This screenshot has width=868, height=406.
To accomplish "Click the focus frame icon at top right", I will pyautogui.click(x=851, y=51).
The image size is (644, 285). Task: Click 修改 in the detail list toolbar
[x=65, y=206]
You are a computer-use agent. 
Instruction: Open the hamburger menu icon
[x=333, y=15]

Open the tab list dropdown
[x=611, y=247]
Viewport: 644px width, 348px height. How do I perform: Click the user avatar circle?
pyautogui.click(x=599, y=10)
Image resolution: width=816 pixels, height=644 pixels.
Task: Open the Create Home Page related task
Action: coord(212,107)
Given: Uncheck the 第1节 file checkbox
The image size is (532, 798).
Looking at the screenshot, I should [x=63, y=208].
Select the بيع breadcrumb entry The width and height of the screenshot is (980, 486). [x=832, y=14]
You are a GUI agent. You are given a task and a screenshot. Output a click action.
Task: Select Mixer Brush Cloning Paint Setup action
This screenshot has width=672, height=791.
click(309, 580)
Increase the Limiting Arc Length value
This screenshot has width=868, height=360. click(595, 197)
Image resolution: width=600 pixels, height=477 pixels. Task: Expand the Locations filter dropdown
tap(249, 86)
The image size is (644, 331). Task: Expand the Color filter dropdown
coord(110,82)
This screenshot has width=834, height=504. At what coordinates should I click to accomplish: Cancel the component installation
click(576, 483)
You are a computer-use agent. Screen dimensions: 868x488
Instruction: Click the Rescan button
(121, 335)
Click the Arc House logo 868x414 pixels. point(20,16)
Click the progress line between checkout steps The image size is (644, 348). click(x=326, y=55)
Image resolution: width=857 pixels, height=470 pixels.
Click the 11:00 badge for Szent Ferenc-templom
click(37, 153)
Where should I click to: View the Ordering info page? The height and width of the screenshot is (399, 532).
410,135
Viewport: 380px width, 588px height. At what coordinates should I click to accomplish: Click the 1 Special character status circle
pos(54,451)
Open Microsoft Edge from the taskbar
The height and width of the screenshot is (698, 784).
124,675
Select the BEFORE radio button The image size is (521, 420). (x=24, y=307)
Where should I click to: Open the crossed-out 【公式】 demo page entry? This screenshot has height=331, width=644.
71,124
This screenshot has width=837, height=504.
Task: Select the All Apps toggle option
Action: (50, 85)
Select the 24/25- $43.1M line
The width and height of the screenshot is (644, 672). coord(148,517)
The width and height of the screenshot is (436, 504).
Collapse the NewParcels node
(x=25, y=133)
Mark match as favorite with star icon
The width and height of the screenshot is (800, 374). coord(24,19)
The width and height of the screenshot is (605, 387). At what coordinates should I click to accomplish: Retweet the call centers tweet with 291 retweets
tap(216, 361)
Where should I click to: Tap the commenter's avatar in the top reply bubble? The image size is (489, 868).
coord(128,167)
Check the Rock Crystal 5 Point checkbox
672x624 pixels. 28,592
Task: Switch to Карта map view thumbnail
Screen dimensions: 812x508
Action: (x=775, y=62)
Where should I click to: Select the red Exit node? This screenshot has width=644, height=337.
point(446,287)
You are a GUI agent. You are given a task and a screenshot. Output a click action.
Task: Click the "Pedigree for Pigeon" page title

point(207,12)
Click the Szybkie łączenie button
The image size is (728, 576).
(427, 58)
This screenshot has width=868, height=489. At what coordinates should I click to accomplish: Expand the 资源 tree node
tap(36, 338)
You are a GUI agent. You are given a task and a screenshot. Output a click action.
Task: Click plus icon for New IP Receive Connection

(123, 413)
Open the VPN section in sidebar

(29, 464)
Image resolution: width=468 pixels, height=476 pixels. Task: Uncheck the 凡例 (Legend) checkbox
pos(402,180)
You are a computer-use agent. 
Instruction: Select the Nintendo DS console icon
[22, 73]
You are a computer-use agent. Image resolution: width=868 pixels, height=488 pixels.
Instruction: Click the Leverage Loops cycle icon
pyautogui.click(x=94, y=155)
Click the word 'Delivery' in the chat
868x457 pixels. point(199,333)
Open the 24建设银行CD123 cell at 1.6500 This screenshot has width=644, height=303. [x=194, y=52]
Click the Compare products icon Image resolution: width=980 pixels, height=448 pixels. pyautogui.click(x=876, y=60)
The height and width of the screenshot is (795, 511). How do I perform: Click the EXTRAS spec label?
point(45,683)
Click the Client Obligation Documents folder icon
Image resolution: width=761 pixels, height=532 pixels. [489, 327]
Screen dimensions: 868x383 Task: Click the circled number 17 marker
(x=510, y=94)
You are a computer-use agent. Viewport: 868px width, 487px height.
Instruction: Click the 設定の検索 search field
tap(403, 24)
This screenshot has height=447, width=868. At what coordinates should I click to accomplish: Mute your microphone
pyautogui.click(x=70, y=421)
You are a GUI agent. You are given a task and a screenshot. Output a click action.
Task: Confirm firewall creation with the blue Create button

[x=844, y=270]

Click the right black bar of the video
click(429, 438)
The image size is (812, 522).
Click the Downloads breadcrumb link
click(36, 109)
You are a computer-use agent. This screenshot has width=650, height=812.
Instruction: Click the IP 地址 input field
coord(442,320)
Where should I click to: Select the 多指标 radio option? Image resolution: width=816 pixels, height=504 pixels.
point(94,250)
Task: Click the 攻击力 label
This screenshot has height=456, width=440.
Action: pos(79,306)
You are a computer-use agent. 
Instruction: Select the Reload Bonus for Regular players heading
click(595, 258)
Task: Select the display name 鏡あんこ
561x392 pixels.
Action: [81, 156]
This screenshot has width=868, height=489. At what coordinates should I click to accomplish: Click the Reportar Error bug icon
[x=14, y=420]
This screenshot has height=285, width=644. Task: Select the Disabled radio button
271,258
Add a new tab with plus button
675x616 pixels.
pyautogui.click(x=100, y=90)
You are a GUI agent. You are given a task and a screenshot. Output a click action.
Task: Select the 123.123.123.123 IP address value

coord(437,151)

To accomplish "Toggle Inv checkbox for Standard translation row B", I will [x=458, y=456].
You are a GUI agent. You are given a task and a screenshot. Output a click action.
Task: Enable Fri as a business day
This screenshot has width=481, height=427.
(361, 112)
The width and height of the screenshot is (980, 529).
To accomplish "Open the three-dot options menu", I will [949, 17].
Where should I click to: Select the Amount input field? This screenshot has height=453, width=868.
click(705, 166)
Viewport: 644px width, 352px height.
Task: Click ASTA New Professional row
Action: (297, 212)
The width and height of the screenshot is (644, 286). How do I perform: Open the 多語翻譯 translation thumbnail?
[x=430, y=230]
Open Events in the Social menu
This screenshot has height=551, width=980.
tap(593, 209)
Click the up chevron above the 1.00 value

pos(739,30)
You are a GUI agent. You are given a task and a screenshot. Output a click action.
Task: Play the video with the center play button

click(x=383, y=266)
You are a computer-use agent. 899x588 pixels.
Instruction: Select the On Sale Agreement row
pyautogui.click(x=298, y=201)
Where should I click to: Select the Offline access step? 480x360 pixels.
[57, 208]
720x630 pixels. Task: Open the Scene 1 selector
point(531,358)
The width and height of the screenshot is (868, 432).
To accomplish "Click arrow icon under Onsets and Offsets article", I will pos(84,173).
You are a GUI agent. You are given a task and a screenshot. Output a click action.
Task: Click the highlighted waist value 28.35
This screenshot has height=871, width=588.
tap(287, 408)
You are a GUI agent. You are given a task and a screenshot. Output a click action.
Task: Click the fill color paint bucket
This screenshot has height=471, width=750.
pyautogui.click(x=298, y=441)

What is being asked. Go through the records above and write each one out again exactly.

Task response.
This screenshot has width=868, height=406.
To accomplish "Click the focus frame icon at top right", I will pyautogui.click(x=851, y=51).
The image size is (644, 285). Task: Click 修改 in the detail list toolbar
[x=65, y=206]
You are a computer-use agent. 
Instruction: Open the hamburger menu icon
[x=333, y=15]

Open the tab list dropdown
[x=611, y=247]
Viewport: 644px width, 348px height. How do I perform: Click the user avatar circle?
pyautogui.click(x=599, y=10)
Image resolution: width=816 pixels, height=644 pixels.
Task: Open the Create Home Page related task
Action: coord(212,107)
Given: Uncheck the 第1节 file checkbox
The image size is (532, 798).
Looking at the screenshot, I should [x=63, y=208].
Select the بيع breadcrumb entry The width and height of the screenshot is (980, 486). [x=832, y=14]
You are a GUI agent. You are given a task and a screenshot. Output a click action.
Task: Select Mixer Brush Cloning Paint Setup action
This screenshot has width=672, height=791.
click(309, 580)
Increase the Limiting Arc Length value
This screenshot has width=868, height=360. click(595, 197)
Image resolution: width=600 pixels, height=477 pixels. Task: Expand the Locations filter dropdown
tap(249, 86)
The image size is (644, 331). Task: Expand the Color filter dropdown
coord(110,82)
This screenshot has width=834, height=504. At what coordinates should I click to accomplish: Cancel the component installation
click(576, 483)
You are a computer-use agent. Screen dimensions: 868x488
Instruction: Click the Rescan button
(121, 335)
Click the Arc House logo 868x414 pixels. point(20,16)
Click the progress line between checkout steps The image size is (644, 348). click(x=326, y=55)
Image resolution: width=857 pixels, height=470 pixels.
Click the 11:00 badge for Szent Ferenc-templom
click(37, 153)
Where should I click to: View the Ordering info page? The height and width of the screenshot is (399, 532).
410,135
Viewport: 380px width, 588px height. At what coordinates should I click to accomplish: Click the 1 Special character status circle
pos(54,451)
Open Microsoft Edge from the taskbar
The height and width of the screenshot is (698, 784).
124,675
Select the BEFORE radio button The image size is (521, 420). (x=24, y=307)
Where should I click to: Open the crossed-out 【公式】 demo page entry? This screenshot has height=331, width=644.
71,124
This screenshot has width=837, height=504.
Task: Select the All Apps toggle option
Action: (50, 85)
Select the 24/25- $43.1M line
The width and height of the screenshot is (644, 672). coord(148,517)
The width and height of the screenshot is (436, 504).
Collapse the NewParcels node
(x=25, y=133)
Mark match as favorite with star icon
The width and height of the screenshot is (800, 374). coord(24,19)
The width and height of the screenshot is (605, 387). At what coordinates should I click to accomplish: Retweet the call centers tweet with 291 retweets
tap(216, 361)
Where should I click to: Tap the commenter's avatar in the top reply bubble? The image size is (489, 868).
coord(128,167)
Check the Rock Crystal 5 Point checkbox
672x624 pixels. 28,592
Task: Switch to Карта map view thumbnail
Screen dimensions: 812x508
Action: (x=775, y=62)
Where should I click to: Select the red Exit node? This screenshot has width=644, height=337.
point(446,287)
You are a GUI agent. You are given a task and a screenshot. Output a click action.
Task: Click the "Pedigree for Pigeon" page title

point(207,12)
Click the Szybkie łączenie button
The image size is (728, 576).
(427, 58)
This screenshot has width=868, height=489. At what coordinates should I click to accomplish: Expand the 资源 tree node
tap(36, 338)
You are a GUI agent. You are given a task and a screenshot. Output a click action.
Task: Click plus icon for New IP Receive Connection

(123, 413)
Open the VPN section in sidebar

(29, 464)
Image resolution: width=468 pixels, height=476 pixels. Task: Uncheck the 凡例 (Legend) checkbox
pos(402,180)
You are a computer-use agent. 
Instruction: Select the Nintendo DS console icon
[22, 73]
You are a computer-use agent. Image resolution: width=868 pixels, height=488 pixels.
Instruction: Click the Leverage Loops cycle icon
pyautogui.click(x=94, y=155)
Click the word 'Delivery' in the chat
868x457 pixels. point(199,333)
Open the 24建设银行CD123 cell at 1.6500 This screenshot has width=644, height=303. [x=194, y=52]
Click the Compare products icon Image resolution: width=980 pixels, height=448 pixels. pyautogui.click(x=876, y=60)
The height and width of the screenshot is (795, 511). How do I perform: Click the EXTRAS spec label?
point(45,683)
Click the Client Obligation Documents folder icon
Image resolution: width=761 pixels, height=532 pixels. [489, 327]
Screen dimensions: 868x383 Task: Click the circled number 17 marker
(x=510, y=94)
You are a computer-use agent. Viewport: 868px width, 487px height.
Instruction: Click the 設定の検索 search field
tap(403, 24)
This screenshot has height=447, width=868. At what coordinates should I click to accomplish: Mute your microphone
pyautogui.click(x=70, y=421)
You are a GUI agent. You are given a task and a screenshot. Output a click action.
Task: Confirm firewall creation with the blue Create button

[x=844, y=270]

Click the right black bar of the video
click(429, 438)
The image size is (812, 522).
Click the Downloads breadcrumb link
click(36, 109)
You are a computer-use agent. This screenshot has width=650, height=812.
Instruction: Click the IP 地址 input field
coord(442,320)
Where should I click to: Select the 多指标 radio option? Image resolution: width=816 pixels, height=504 pixels.
point(94,250)
Task: Click the 攻击力 label
This screenshot has height=456, width=440.
Action: pos(79,306)
You are a computer-use agent. 
Instruction: Select the Reload Bonus for Regular players heading
click(595, 258)
Task: Select the display name 鏡あんこ
561x392 pixels.
Action: [81, 156]
This screenshot has width=868, height=489. At what coordinates should I click to accomplish: Click the Reportar Error bug icon
[x=14, y=420]
This screenshot has height=285, width=644. Task: Select the Disabled radio button
271,258
Add a new tab with plus button
675x616 pixels.
pyautogui.click(x=100, y=90)
You are a GUI agent. You are given a task and a screenshot. Output a click action.
Task: Select the 123.123.123.123 IP address value

coord(437,151)

To accomplish "Toggle Inv checkbox for Standard translation row B", I will [x=458, y=456].
You are a GUI agent. You are given a task and a screenshot. Output a click action.
Task: Enable Fri as a business day
This screenshot has width=481, height=427.
(361, 112)
The width and height of the screenshot is (980, 529).
To accomplish "Open the three-dot options menu", I will [949, 17].
Where should I click to: Select the Amount input field? This screenshot has height=453, width=868.
click(705, 166)
Viewport: 644px width, 352px height.
Task: Click ASTA New Professional row
Action: (297, 212)
The width and height of the screenshot is (644, 286). How do I perform: Open the 多語翻譯 translation thumbnail?
[x=430, y=230]
Open Events in the Social menu
This screenshot has height=551, width=980.
tap(593, 209)
Click the up chevron above the 1.00 value

pos(739,30)
You are a GUI agent. You are given a task and a screenshot. Output a click action.
Task: Play the video with the center play button

click(x=383, y=266)
You are a computer-use agent. 899x588 pixels.
Instruction: Select the On Sale Agreement row
pyautogui.click(x=298, y=201)
Where should I click to: Select the Offline access step? 480x360 pixels.
[57, 208]
720x630 pixels. Task: Open the Scene 1 selector
point(531,358)
The width and height of the screenshot is (868, 432).
To accomplish "Click arrow icon under Onsets and Offsets article", I will pos(84,173).
You are a GUI agent. You are given a task and a screenshot. Output a click action.
Task: Click the highlighted waist value 28.35
This screenshot has height=871, width=588.
tap(287, 408)
You are a GUI agent. You are given a task and a screenshot. Output a click action.
Task: Click the fill color paint bucket
This screenshot has height=471, width=750.
pyautogui.click(x=298, y=441)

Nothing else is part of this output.